[Exercise inputs]
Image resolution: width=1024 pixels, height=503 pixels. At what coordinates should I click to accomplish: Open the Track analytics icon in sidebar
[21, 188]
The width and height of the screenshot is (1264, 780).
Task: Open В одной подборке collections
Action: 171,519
[/Exercise inputs]
:: Your assignment ::
Give back each record, exactly as it reads.

:: Answer to the problem ::
Image resolution: width=1024 pixels, height=503 pixels. At what coordinates should I click to accomplish: Open the Track analytics icon in sidebar
[21, 188]
The width and height of the screenshot is (1264, 780).
Task: Open В одной подборке collections
Action: 171,519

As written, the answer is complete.